Nicole Phungrasamee Fein, Sabbath Basket, paper, 5" x 10" x 10", 2017.

===Bodies of work===
Since the early 2000s, Fein has produced abstract watercolor drawings and delicate paper sculptures. The drawings consisted of obsessively layered, freehand-drawn lines forming bright, near-perfect stripes, grids and plaids, which critics likened to tightly woven baskets. A similar aesthetic and process animates the sculptures, some made from painstakingly hand-cut and woven strips of paper (e.g., Sabbath Basket, 2017). Described by Victoria Dalkey as "imbued with a fragile poetry," they achieved a wide range in texture, tone and mass using simple forms—dome, cube, nest, or in the case of One by One (2003), a single, vertiginous stack of confetti.

In subsequent years, Fein focused on drawing, employing a palette that expanded and narrowed; a 2006 solo show presented line and grid works in "ice cream"-like colors, while the 2009 show "Shift" featured wider, more physically present bands in soft grays and tans. Philadelphia critic Edith Newhall related this work to Jasper Johns and Agnes Martin, noting, "Fein's refined compositions offer an unusual combination of the otherworldly and a resolute plainness." In the 2012 solo exhibitions "where" and "Forgotten," Fein turned to vibrant, spectrum-like arrangements of colors ranging from sunset hues to pink to phosphorescent green. Reviewers described the small, slightly imprecise squares of overlapping washes in active terms, as pulsating and flickering fields that seemed to expand and contract like breathing (e.g., 1060112, 2012).

Nicole Phungrasamee Fein, io13, iron oxide on illustration board, 8" x 8", 2015.

In the "Tondi" (2014–15) series, Fein turned to a circular format, producing apparently solid round forms and gradations that, upon close inspection, were revealed to be countless radiating strokes of thin watercolor lines.

The exhibitions "Alluvial" (2020), "Joy Fields" (2021) and "Drops from the Rainbow" (2024) marked a significant shift in Fein's approach from the brush to water flow as a guiding principle and carrier of veils of color (e.g., io13, 2015).
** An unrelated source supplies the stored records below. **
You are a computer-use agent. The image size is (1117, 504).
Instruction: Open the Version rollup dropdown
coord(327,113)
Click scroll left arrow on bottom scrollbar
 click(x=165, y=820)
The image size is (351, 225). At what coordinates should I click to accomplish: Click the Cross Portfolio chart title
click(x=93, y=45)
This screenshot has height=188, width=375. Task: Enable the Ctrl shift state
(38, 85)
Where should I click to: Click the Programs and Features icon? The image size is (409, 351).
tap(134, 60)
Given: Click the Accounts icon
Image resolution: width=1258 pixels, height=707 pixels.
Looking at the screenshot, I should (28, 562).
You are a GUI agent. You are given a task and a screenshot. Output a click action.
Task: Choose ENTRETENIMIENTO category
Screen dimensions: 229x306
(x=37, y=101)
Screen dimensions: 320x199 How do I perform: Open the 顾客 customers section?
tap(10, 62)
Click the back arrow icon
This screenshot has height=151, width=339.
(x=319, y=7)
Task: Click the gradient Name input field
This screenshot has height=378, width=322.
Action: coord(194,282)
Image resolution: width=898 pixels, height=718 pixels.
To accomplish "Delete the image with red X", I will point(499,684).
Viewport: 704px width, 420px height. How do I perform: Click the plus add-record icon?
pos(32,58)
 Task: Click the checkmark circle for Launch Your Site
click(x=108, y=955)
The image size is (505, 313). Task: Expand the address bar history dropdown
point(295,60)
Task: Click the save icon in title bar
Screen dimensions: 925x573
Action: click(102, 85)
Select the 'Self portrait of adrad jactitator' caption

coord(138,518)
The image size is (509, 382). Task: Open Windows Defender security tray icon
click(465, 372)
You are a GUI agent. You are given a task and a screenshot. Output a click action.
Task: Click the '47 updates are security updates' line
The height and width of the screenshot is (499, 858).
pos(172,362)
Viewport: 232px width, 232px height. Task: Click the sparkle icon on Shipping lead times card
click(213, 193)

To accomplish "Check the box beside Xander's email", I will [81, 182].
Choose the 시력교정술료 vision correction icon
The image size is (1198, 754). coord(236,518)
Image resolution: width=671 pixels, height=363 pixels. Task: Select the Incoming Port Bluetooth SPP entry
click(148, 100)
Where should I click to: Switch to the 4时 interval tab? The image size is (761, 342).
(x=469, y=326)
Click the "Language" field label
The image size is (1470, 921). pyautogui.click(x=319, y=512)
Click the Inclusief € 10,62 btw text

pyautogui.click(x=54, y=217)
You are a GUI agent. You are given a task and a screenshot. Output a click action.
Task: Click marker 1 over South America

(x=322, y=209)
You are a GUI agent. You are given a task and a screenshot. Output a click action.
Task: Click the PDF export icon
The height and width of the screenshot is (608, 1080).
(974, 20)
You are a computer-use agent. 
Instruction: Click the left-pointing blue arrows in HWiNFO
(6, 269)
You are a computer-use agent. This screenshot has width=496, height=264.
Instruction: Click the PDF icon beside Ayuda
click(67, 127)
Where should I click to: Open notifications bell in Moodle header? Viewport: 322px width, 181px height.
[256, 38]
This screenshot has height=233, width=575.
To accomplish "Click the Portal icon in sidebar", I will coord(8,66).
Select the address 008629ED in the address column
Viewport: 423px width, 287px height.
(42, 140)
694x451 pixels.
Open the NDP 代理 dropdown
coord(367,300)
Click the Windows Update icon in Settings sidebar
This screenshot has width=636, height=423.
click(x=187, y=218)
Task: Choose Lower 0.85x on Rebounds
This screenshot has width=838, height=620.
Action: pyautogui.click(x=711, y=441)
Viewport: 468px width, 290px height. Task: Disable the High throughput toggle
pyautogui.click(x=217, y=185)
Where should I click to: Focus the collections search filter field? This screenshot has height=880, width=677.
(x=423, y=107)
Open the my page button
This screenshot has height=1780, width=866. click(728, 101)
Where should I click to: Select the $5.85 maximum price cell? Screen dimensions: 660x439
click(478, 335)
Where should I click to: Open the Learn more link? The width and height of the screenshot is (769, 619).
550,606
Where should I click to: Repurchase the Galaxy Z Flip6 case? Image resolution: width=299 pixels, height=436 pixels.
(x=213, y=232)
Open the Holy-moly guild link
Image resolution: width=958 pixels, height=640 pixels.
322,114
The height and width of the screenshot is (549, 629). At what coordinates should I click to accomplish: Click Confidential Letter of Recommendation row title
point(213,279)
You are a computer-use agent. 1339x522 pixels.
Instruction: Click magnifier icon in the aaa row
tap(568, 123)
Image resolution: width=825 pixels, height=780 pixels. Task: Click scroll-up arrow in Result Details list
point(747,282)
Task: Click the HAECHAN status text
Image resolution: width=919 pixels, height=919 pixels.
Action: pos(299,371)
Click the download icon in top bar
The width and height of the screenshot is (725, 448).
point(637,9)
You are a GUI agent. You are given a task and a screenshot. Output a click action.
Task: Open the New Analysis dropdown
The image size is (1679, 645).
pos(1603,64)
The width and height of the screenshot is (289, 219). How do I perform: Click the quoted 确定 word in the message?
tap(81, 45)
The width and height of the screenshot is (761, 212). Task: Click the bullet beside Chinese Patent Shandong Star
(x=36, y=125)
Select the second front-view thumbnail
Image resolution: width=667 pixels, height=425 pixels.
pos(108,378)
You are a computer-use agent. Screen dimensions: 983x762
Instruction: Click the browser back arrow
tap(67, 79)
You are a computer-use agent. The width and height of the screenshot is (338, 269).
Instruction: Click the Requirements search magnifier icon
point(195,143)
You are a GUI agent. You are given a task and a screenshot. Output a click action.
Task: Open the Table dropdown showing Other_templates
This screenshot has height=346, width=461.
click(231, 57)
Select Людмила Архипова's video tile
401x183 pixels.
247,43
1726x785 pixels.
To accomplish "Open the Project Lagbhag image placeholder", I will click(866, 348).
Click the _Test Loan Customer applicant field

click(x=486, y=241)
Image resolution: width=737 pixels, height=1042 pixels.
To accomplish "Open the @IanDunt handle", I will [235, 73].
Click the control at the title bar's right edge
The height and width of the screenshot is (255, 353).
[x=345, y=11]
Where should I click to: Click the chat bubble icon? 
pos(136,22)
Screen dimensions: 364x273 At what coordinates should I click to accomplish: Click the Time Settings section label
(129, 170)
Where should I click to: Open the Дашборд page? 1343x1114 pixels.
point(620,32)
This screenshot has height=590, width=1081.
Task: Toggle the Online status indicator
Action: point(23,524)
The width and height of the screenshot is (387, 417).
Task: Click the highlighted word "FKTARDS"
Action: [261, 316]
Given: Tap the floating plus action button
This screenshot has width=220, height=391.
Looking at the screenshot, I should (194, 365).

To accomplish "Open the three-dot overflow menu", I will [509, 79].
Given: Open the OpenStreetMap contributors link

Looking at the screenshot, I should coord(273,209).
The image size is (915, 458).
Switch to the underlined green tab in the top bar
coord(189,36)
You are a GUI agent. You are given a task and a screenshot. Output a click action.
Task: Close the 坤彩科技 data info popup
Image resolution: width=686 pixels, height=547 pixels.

Created in circular and square formats, these atmospheric works exploited the many behaviors of water, using visual equivalents of drizzle, sedimentation, pooling, fog, and rivulets, as well as radial forms that evoke nature on micro and macro scales (molecules, cells, eclipses, exploding stars). Less controlled than her brushed drawings, the series nonetheless retained Fein's sequential methodology, while yielding a characteristic sense of delicacy and tranquility according to reviews.

==Collections==
Fein's art was first collected by Sally and Wynn Kramarsky. Her work belongs to the collections of the Berkeley Art Museum; Birmingham Museum of Art; Blanton Museum of Art; Brooklyn Museum; Fine Arts Museums of San Francisco; Fogg Museum; Hammer Museum; Honolulu Museum of Art Spalding House; Krannert Art Museum; McNay Art Museum; Museum of Fine Arts, Houston; New Mexico Museum of Art; Pennsylvania Academy of Fine Arts; San Francisco Museum of Modern Art; San Jose Museum of Art; and Whitney Museum; among others.